## EXERCISE
A verbatim copy is needed of the lines below from the one containing "Given: Open the" up to and including the one containing "Task: Tap the profile name Charlie, 35", excluding pictures.

[Screenshot grounding data]
........

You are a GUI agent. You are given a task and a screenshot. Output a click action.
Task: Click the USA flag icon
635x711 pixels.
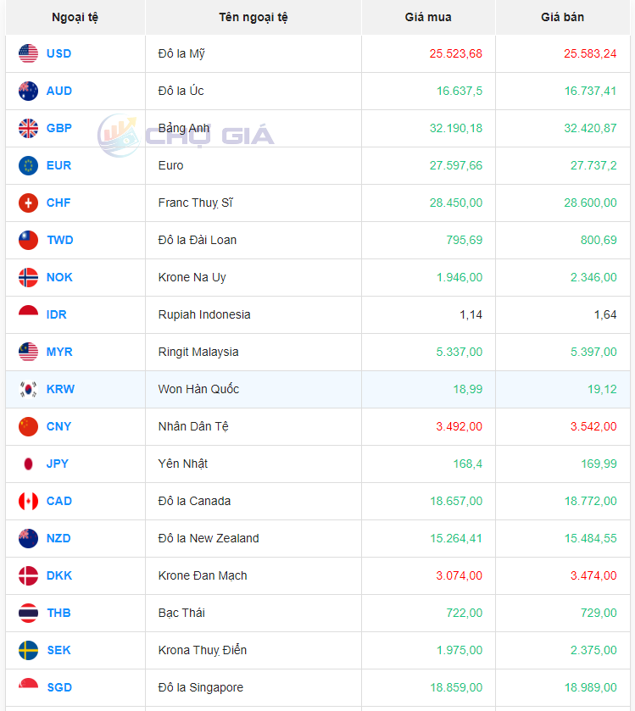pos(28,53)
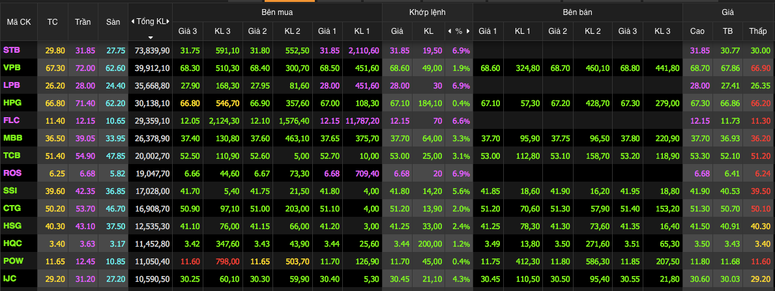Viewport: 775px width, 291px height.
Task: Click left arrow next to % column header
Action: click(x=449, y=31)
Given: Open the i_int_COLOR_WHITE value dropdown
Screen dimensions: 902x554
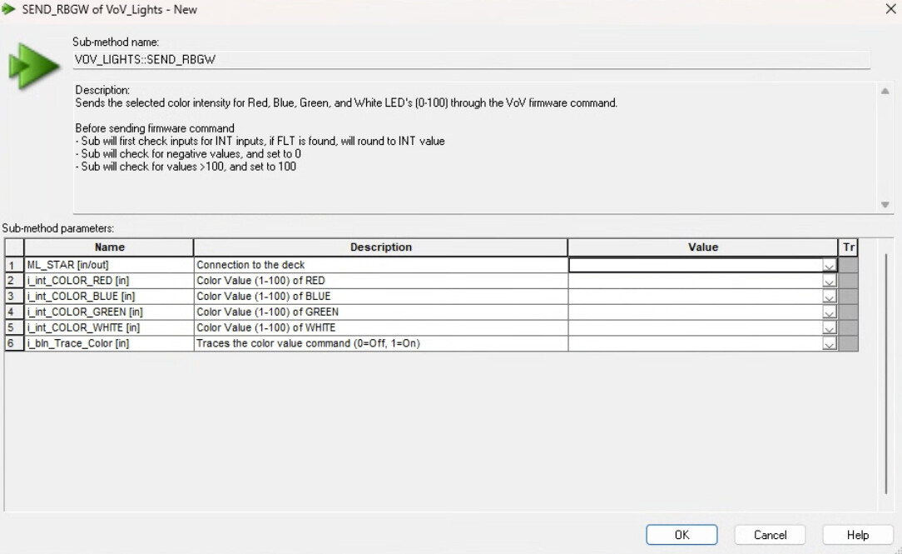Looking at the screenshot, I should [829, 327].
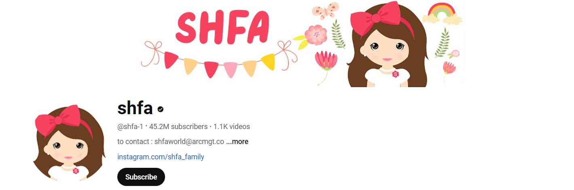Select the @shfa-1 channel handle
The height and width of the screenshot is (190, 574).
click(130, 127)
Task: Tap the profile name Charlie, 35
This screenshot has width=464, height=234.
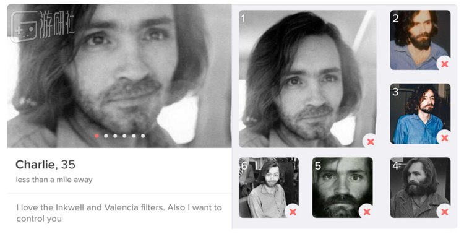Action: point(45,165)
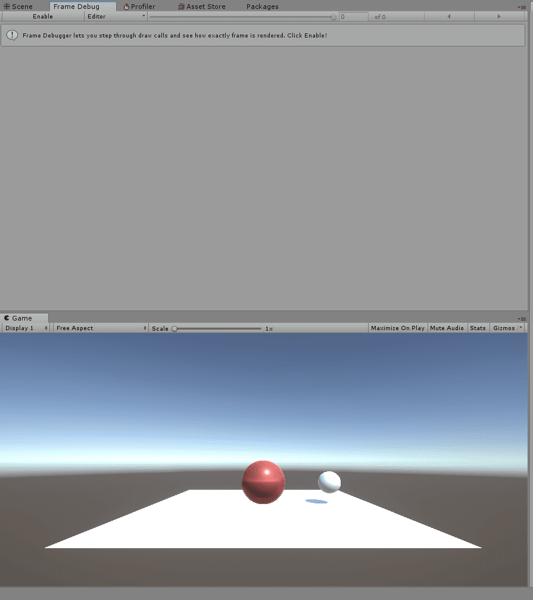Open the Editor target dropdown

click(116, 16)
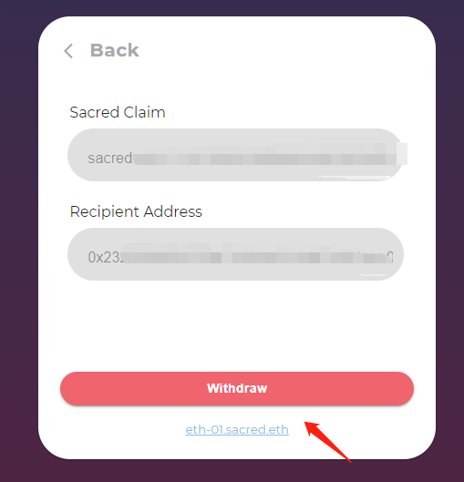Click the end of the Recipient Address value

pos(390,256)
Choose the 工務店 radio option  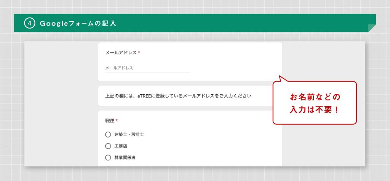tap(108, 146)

........

## RESULT FOR THIS EXERCISE
Given: Open the i_int_COLOR_WHITE value dropdown
Screen dimensions: 902x554
Looking at the screenshot, I should [829, 327].
Select the @shfa-1 channel handle
The height and width of the screenshot is (190, 574).
click(130, 127)
Task: Tap the profile name Charlie, 35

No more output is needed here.